The template business model and approach that the luxury industry has been using for the last decade or so is running out of steam.
So you have this slowdown happening in China. On top of that, you have a wider slowdown amongst aspirational luxury customers who were gorging on luxury products during the pandemic.
And on top of all that, Bob, you and I spoke last time about the creative side of the industry just losing a little bit of its magic.
And so I think what’s exciting about a time like this is it forces companies to innovate.
BOB SAFIAN: That’s Imran Amed, the founder and editor-in-chief of The Business of Fashion. Since Imran was last on Rapid Response, the fashion industry has seen unprecedented price hikes, CEO turnovers, sustainability back-pedaling, and more — culminating in what Imran is calling a full-blown luxury crisis. Imran and I explore the biggest stories in fashion today, and what the industry should do this year to turn over a new leaf. Imran takes us inside the boardroom of global brands as they respond to the looming threat of tariffs, find a competitive advantage with AI, and attempt to finally crack into the thriving Indian market. Whether you’re entrenched in fashion news or maybe just window shopping, Imran offers lessons that apply to any industry about when it’s time to scrap the system and start from scratch. I’m Bob Safian, and this is Rapid Response.
[THEME MUSIC]
SAFIAN: I’m Bob Safian. I’m here with Imran Amed, founder and editor-in-chief of the Business of Fashion. Imran, great to see you.
AMED: Likewise, Bob.
Is the fashion industry at a point of reckoning?
SAFIAN: When you were on the show a few months ago, you talked about how the fashion business was in need of a makeover. And since then, I’ve seen this burst of turnover among label designers, also among CEOs at Gucci, Burberry, Givenchy. Is this the reckoning that you saw coming? Is this just sort of standard turnover for the industry? It seems dramatic from an outsider’s perspective. What’s going on?
AMED: It’s pretty unprecedented, this level of turnover. I have never seen this volume of change in the leadership of big fashion companies. And as you pointed out, it’s not just on the creative side, which is what I think the mainstream culture tends to follow. It’s also on the business side. And is it a reckoning? Yeah, I think a lot of companies are coming to the end of their relationships with some of the people that have been leading those companies. New names are coming to the fore. Some of the names that are emerging in the top roles on the creative side are mostly new to the mainstream public, although they may be somewhat well known to fashion insiders. But yeah, this is a pretty unprecedented level of change.

What this exercise asks
#1 In the fashion interview, at which three companies does Bob Safian say CEOs have turned over?
#2 Reproduce the stretch of the fashion interview from "AMED: It’s pretty" through "level of change.", word for word.

Dataset entries
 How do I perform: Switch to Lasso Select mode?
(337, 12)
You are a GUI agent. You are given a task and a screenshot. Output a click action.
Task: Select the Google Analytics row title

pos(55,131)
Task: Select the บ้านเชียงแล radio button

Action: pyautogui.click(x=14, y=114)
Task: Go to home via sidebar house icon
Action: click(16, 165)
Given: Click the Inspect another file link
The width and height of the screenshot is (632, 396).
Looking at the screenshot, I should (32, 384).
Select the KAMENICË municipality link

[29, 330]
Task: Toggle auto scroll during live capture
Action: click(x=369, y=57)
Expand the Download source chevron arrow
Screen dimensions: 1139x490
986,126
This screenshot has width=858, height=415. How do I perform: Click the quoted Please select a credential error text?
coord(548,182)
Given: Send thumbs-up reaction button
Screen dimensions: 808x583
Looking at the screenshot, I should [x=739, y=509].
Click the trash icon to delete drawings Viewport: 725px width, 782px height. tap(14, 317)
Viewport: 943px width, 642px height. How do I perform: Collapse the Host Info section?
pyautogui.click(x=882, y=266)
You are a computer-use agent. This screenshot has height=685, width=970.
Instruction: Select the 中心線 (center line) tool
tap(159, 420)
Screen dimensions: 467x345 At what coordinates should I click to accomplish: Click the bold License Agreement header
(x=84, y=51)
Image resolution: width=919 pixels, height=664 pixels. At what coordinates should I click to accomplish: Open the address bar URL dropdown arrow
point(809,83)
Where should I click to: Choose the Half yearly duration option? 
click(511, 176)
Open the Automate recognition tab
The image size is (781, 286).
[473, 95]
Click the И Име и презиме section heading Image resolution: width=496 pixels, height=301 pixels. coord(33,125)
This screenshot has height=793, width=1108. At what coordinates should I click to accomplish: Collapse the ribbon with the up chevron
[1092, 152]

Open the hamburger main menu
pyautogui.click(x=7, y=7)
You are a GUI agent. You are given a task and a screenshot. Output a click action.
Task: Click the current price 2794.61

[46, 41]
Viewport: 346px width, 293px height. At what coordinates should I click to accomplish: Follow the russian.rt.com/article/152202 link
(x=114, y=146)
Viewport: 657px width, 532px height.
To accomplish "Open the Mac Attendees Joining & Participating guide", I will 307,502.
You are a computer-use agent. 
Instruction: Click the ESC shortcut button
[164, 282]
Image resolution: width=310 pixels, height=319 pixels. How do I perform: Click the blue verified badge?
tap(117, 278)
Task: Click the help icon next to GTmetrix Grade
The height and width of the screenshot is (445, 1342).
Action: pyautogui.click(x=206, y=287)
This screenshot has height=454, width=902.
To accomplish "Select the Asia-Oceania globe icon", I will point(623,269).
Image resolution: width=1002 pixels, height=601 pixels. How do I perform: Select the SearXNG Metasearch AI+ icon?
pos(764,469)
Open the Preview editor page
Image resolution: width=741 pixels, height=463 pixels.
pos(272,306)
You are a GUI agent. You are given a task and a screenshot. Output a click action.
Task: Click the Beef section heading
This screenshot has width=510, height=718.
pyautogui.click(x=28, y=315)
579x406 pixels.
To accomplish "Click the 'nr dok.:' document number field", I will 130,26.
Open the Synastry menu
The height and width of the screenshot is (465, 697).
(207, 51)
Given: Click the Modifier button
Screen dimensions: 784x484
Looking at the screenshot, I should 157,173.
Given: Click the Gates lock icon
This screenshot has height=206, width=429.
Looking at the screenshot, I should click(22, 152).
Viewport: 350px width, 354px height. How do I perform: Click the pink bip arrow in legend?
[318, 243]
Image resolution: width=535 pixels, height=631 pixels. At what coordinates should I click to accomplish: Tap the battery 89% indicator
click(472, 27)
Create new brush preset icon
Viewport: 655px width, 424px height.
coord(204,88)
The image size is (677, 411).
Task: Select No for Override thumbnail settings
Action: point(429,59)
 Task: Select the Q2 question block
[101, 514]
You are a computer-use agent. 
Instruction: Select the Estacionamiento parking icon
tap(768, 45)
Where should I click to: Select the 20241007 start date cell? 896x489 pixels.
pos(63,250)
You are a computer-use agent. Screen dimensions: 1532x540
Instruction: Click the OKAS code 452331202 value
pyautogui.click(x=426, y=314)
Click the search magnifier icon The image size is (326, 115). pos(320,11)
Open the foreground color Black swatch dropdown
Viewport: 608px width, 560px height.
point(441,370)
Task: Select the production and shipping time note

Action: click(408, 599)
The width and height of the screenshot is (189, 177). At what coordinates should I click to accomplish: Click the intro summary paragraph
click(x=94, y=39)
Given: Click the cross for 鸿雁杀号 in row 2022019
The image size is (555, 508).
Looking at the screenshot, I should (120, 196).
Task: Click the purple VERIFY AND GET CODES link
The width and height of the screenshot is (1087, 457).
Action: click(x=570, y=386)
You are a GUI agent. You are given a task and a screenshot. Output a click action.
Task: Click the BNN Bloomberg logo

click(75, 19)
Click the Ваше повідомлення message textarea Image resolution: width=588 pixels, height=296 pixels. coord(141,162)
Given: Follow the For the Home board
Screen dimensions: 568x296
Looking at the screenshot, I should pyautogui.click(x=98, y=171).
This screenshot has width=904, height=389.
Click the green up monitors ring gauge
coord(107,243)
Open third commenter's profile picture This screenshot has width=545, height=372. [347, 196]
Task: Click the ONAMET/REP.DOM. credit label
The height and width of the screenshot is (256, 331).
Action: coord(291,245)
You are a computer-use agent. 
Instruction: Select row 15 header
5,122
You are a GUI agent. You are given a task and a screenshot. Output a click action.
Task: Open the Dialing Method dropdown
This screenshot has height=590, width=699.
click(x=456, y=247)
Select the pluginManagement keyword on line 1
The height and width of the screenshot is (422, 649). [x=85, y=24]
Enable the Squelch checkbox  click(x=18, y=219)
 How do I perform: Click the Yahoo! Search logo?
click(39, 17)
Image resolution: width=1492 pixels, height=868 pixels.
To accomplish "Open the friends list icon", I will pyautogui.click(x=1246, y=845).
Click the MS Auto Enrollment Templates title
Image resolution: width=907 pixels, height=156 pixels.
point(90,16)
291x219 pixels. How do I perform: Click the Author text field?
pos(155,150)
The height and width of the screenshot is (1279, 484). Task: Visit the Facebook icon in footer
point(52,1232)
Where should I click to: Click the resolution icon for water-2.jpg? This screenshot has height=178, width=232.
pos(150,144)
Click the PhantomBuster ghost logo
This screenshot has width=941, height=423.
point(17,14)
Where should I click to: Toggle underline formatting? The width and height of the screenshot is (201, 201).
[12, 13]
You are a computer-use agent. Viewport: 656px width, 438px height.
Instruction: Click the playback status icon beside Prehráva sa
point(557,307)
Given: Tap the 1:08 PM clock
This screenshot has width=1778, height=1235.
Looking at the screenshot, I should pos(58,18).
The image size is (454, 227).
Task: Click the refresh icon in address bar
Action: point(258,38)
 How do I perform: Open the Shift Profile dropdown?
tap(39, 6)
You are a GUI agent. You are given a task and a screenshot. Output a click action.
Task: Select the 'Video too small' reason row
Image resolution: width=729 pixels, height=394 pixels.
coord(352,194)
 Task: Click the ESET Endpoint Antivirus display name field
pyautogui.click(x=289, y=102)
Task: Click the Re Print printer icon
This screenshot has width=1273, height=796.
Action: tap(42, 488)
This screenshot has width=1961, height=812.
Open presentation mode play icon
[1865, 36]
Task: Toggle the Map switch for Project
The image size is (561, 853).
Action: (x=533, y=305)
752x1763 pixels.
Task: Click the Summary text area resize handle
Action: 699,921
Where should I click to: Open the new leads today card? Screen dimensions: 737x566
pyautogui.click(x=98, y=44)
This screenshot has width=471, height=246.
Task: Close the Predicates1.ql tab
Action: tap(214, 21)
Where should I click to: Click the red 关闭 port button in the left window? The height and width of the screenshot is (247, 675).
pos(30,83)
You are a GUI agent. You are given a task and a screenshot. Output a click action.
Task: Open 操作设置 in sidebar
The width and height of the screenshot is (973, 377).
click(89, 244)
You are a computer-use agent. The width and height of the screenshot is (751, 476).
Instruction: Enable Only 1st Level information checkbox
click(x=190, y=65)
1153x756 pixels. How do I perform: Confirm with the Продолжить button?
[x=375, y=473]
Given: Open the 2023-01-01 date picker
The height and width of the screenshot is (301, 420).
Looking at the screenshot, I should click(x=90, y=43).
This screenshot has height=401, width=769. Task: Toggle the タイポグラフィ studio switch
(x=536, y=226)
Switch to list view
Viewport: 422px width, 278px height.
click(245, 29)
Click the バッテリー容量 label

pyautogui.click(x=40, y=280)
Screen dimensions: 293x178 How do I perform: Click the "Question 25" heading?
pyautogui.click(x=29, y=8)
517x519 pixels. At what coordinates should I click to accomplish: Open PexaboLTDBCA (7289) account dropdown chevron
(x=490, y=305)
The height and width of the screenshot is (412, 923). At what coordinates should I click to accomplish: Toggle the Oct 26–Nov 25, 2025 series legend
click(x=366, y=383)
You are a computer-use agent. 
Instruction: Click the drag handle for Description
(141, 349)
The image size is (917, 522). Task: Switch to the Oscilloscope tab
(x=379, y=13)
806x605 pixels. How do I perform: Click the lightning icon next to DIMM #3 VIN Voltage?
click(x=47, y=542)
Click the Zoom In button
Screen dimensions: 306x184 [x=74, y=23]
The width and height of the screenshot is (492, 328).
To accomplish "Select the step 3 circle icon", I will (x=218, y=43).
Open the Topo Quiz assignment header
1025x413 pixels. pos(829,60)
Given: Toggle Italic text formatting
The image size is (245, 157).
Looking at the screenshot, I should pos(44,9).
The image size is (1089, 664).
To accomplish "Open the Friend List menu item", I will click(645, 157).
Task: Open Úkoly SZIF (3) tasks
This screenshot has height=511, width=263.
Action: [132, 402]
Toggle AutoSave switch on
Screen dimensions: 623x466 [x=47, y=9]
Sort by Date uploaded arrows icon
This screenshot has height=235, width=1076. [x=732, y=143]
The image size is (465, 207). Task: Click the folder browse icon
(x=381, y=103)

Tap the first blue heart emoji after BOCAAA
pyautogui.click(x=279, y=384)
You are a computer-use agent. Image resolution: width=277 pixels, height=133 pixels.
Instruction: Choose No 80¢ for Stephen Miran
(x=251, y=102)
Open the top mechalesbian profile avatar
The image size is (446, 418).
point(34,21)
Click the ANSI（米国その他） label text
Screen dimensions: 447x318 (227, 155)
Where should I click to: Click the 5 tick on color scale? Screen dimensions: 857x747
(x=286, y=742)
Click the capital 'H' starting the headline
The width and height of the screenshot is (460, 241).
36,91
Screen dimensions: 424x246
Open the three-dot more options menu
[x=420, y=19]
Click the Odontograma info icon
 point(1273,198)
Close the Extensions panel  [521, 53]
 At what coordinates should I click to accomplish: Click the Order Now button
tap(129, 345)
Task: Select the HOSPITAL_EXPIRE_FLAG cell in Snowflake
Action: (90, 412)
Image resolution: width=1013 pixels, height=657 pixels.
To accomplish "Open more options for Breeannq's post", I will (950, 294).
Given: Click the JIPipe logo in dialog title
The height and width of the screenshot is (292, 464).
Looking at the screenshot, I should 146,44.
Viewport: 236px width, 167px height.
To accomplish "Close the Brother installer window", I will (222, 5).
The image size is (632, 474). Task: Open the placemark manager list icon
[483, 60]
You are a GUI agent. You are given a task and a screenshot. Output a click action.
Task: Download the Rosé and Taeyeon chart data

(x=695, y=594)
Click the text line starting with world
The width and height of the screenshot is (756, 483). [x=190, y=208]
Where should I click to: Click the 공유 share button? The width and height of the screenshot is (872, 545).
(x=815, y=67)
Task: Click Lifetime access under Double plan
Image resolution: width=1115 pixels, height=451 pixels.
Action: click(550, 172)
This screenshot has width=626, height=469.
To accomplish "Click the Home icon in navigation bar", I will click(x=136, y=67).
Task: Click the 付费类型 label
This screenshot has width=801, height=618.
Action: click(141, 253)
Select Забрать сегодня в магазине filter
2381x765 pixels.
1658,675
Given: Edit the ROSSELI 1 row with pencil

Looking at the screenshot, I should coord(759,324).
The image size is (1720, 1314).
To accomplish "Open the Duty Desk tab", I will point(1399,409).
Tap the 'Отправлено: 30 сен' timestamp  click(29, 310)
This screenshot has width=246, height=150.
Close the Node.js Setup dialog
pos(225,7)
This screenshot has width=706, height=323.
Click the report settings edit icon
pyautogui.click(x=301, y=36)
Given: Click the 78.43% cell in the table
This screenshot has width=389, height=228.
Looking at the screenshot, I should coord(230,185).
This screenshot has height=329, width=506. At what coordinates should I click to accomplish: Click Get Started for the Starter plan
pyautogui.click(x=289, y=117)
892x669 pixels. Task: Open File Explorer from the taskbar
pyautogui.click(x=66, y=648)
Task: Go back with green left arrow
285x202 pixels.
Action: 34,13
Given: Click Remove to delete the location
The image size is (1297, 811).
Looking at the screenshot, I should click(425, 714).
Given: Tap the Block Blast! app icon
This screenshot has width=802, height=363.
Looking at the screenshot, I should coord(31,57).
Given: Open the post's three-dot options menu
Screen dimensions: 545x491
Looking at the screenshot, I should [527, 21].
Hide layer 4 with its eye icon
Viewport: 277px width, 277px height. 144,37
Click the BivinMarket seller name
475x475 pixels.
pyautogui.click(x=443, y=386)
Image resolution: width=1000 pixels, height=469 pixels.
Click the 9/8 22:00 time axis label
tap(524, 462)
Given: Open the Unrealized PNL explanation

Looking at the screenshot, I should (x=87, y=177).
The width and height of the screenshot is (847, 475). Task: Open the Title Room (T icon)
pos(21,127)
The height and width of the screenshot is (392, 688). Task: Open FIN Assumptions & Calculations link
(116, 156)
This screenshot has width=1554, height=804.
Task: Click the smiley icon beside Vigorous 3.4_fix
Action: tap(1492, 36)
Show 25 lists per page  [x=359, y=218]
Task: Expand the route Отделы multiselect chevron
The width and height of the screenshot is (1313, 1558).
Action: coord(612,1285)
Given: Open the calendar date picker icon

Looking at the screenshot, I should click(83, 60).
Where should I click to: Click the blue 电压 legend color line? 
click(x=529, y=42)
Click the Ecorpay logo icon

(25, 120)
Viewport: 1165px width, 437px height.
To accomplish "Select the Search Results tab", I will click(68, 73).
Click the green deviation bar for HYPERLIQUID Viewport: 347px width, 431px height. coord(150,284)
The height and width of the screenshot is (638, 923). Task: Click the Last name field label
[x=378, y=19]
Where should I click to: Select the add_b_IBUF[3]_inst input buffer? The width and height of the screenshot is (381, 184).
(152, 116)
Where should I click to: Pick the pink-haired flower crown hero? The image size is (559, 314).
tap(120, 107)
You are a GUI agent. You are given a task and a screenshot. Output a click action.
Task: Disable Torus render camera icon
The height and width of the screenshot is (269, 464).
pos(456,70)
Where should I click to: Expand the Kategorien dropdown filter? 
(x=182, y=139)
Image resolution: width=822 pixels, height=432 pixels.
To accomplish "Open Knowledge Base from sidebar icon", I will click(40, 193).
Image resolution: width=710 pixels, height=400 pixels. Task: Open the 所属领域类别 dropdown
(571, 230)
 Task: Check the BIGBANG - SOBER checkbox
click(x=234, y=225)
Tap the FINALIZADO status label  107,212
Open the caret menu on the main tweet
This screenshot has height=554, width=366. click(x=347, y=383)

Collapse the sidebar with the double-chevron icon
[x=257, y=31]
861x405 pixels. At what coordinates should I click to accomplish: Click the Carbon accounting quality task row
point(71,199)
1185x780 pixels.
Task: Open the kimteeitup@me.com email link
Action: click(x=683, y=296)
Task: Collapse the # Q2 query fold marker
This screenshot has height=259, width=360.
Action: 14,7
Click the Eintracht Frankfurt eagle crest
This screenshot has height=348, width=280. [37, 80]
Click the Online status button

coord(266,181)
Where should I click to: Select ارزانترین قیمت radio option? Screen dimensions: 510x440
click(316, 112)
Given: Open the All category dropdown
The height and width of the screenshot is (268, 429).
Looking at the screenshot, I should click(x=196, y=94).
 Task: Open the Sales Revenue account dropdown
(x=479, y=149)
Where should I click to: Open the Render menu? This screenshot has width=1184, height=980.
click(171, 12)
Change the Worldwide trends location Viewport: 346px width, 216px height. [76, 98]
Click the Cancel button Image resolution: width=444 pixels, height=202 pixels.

Solved problems
#1 Gucci, Burberry, and Givenchy.

#2
AMED: It’s pretty unprecedented, this level of turnover. I have never seen this volume of change in the leadership of big fashion companies. And as you pointed out, it’s not just on the creative side, which is what I think the mainstream culture tends to follow. It’s also on the business side. And is it a reckoning? Yeah, I think a lot of companies are coming to the end of their relationships with some of the people that have been leading those companies. New names are coming to the fore. Some of the names that are emerging in the top roles on the creative side are mostly new to the mainstream public, although they may be somewhat well known to fashion insiders. But yeah, this is a pretty unprecedented level of change.